Saved data entries

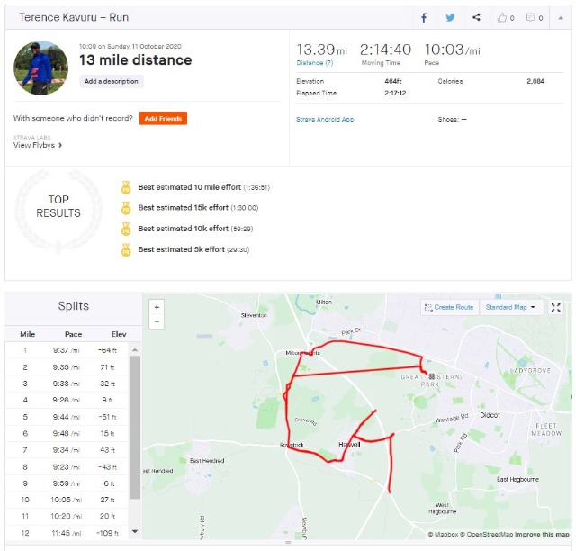Open the Standard Map dropdown
Screen dimensions: 576x551
pos(510,307)
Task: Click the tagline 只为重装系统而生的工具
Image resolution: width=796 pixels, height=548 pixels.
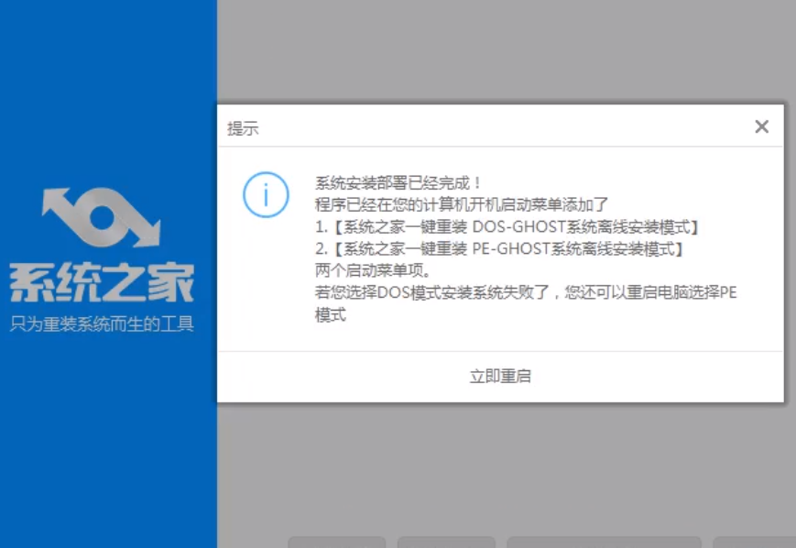Action: pyautogui.click(x=103, y=323)
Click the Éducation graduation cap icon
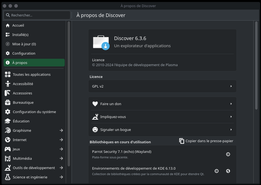This screenshot has height=185, width=261. [8, 121]
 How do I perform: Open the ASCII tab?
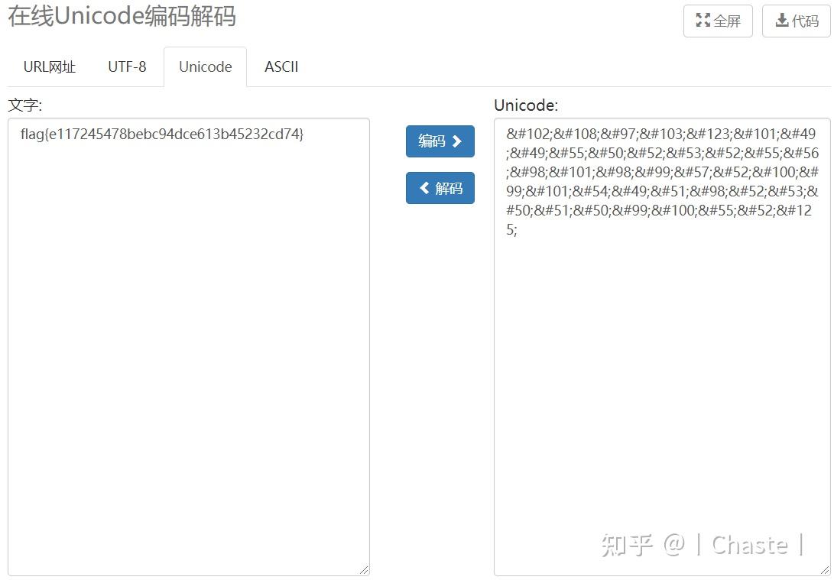tap(281, 67)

→ YOUR TASK
From the line containing "Click the Éducation graduation cap icon" to the last line of the records above, return each line exactly, both ends included, and nothing more. Leave out the pictures.

→ OUTPUT OF THE EXERCISE
Click the Éducation graduation cap icon
This screenshot has height=185, width=261. [8, 121]
 How do I perform: Open the ASCII tab?
tap(281, 67)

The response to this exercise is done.